--- TEXT SEGMENT ---
* * * * *

London-based painter Frank Laws felt the impact after a contracted job he’d been working on for almost 10 years came to an end as the UK’s lockdown began in early March. Finding ways to busy himself, a friend suggested he take on commissions or start selling his sketchbook work.
Instead, Laws – who was used to spending days isolated on his own in his studio even before lockdown – posted a watercolour painting of his isolation view. It appeared on his Instagram, alongside a caption asking his followers to send in pictures of their own viewpoints. In return, he’d send them a personalised A5 painting for £75.
“Having previously looked at views out of windows, I thought it would be interesting to ask people to send me theirs to paint as a good documentation of this moment in time,” the 37-year-old says. The project, titled Isolation Views, quickly gained traction, with commissions coming from across the UK, and later France, Denmark, Sweden, and The Netherlands, too.
Laws’ previous work includes the watercolour paintings E NINE, Beamish House and 342 West 15th, all of which focused on buildings and viewpoints. It’s an “observation thing,” he says, “everyday things people don’t notice,” and the artist pays a particular focus to social housing – stemming from an appreciation for the work that goes into brick-built buildings.

* * * * *

--- INFORMATION PROVIDED ---
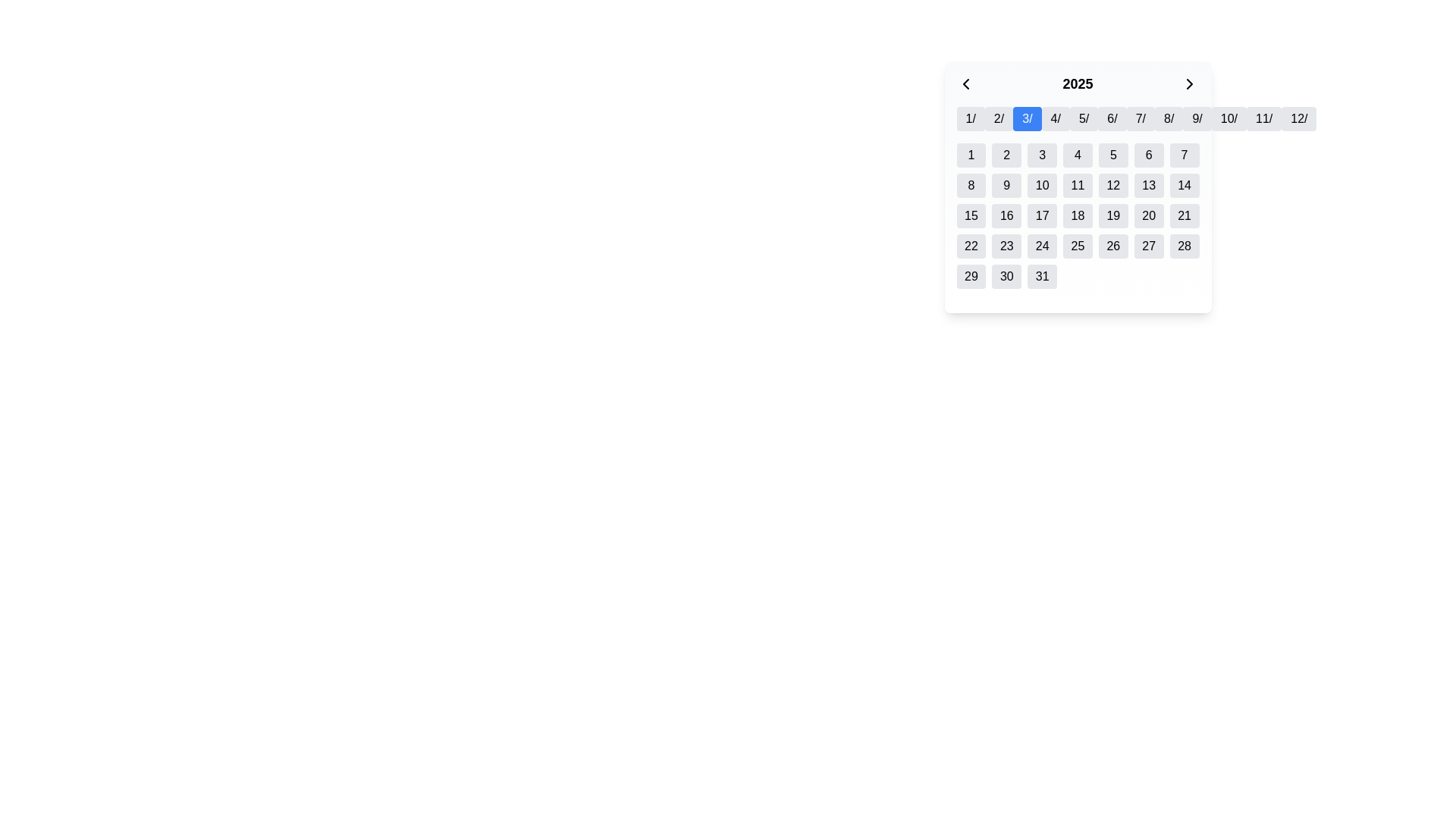 The height and width of the screenshot is (819, 1456). Describe the element at coordinates (1041, 155) in the screenshot. I see `the button containing the digit '3' in a light gray background, which is the third button in the first row of a calendar grid for March 2025` at that location.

* * * * *

--- AIM ---
Pick up the article about painter Frank Laws and his Isolation Views project where it ends, and continue it for a few more paragraphs.

--- ANSWER TO THE PROBLEM ---
In between paintings, Laws keeps himself busy by meditating daily, doing press-ups, cooking, and riding around London on his bike, like a zenned out Bradley Wiggins.
“I’m also doing a bit of Houseparty, but that died off pretty quick – I think the novelty wore off within a week or two!” he adds.
With the Isolation Views project having started five weeks ago, it shows no signs of slowing down just yet. The most recent, and 32nd, painting of a view in Norfolk, is the latest addition.
“Everyone seems super positive about it, and happy to have a memory of these times,” he says. “And to be part of a collective idea, too.”